アイスが溶けるよりも早く、黙々と食べ続ける。疲れ切った虎太郎に喋る余裕はなく、もとより自分から話題提供をするような人間ではない。
「なぁ……」
「……?」
「神谷ってさ、彼氏いるかな?」
「……知らない(なんで俺に聞くんだ)」
突然、ここにいない玲那のことを聞かれた虎太郎は、少し考える素振りを見せてから答えた。
「僕なんかより詳しい人いるでしょ」
「そうかぁ?」
「女子に聞いてみたら?」
「女子はダメだろ。俺が神谷のことが好きってバラされるだろ」
「ふーん…………えっ!?」
さらりと告げられた国分のカミングアウトがあまりに自然な世間話すぎて、思わず聞き逃すところだった虎太郎は、面食らった顔で国分を見つめた。
「そうだったんだ……」
「知らなかったのかよ」
「いや、聞いてないし」
国分はさも当然のように笑っている。好きな人を明かすというのはとても勇気がいることだと認識している虎太郎は、国分がなぜそんなことを自分にしたのか疑問に思う。
(俺と、仲良くなりたいって本当に思ってる……?)
国分の言葉と玲那から受けた解説を思い出し、虎太郎の心がほんの少しだけ国分の方を向く。

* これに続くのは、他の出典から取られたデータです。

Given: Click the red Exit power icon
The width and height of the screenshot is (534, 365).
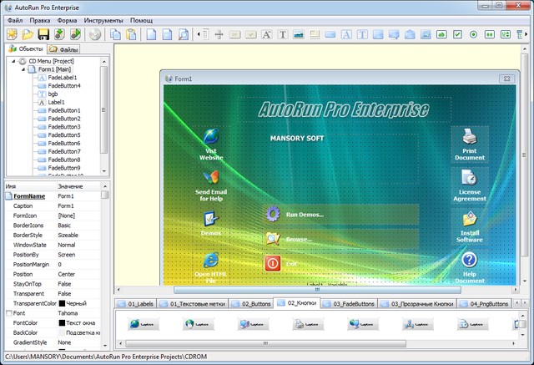Looking at the screenshot, I should pos(272,263).
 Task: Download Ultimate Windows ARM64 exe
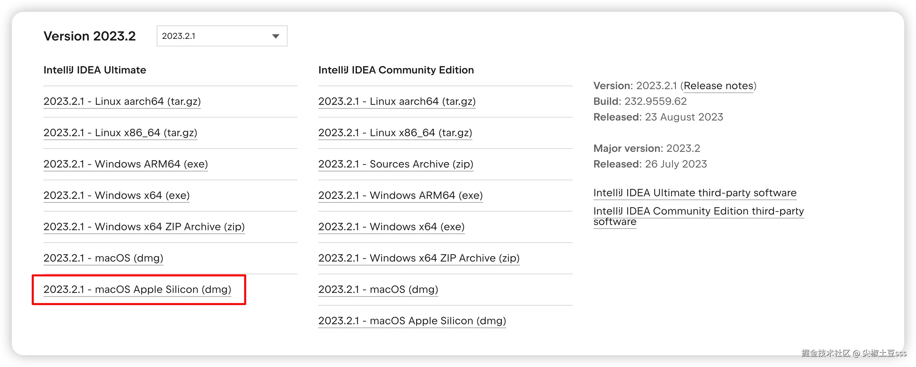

「秋山ってさ、たぶん男子の中で一番神谷と仲良いんだよ」
「……そんなことないと思うけど」
バカなことを。と国分の考えを胸の内で一蹴するが、国分はまだ続ける。
「あいつに聞いたんだけど、秋山って素で喋ってないだろ?」
「えー、そんなこと、ない、よ?」
「絶対あるだろ!」
急にしどろもどろになる虎太郎を見て、国分は確信したように笑った。
「わりかしツッコミ入れたりするって聞いたぞ! 俺にも素の状態で接してくれよ〜」
「…………善処する」
「俺がボケたら遠慮なくツッコミ入れていいからな!」
「いやぁ、別に芸人じゃないし……」
国分の要望に苦い顔をする虎太郎だが、それでも精一杯努めてみようかと前向きに検討する。
「アイスも食いおったし、帰るか」
「そうだね」
「神谷と喋ってた時は、もうちょっと強い感じの口調だっただろ」
「ああ、うん。そうかも」
「徐々にでいいから、頼むぞ!」
「前向きに努力するよう検討する」
「それほぼやらないだろ!」
上機嫌な国分にツッコミを入れられながら帰路についた。無意識のうちに虎太郎の表情が綻んでいることには、二人とも気づいていない。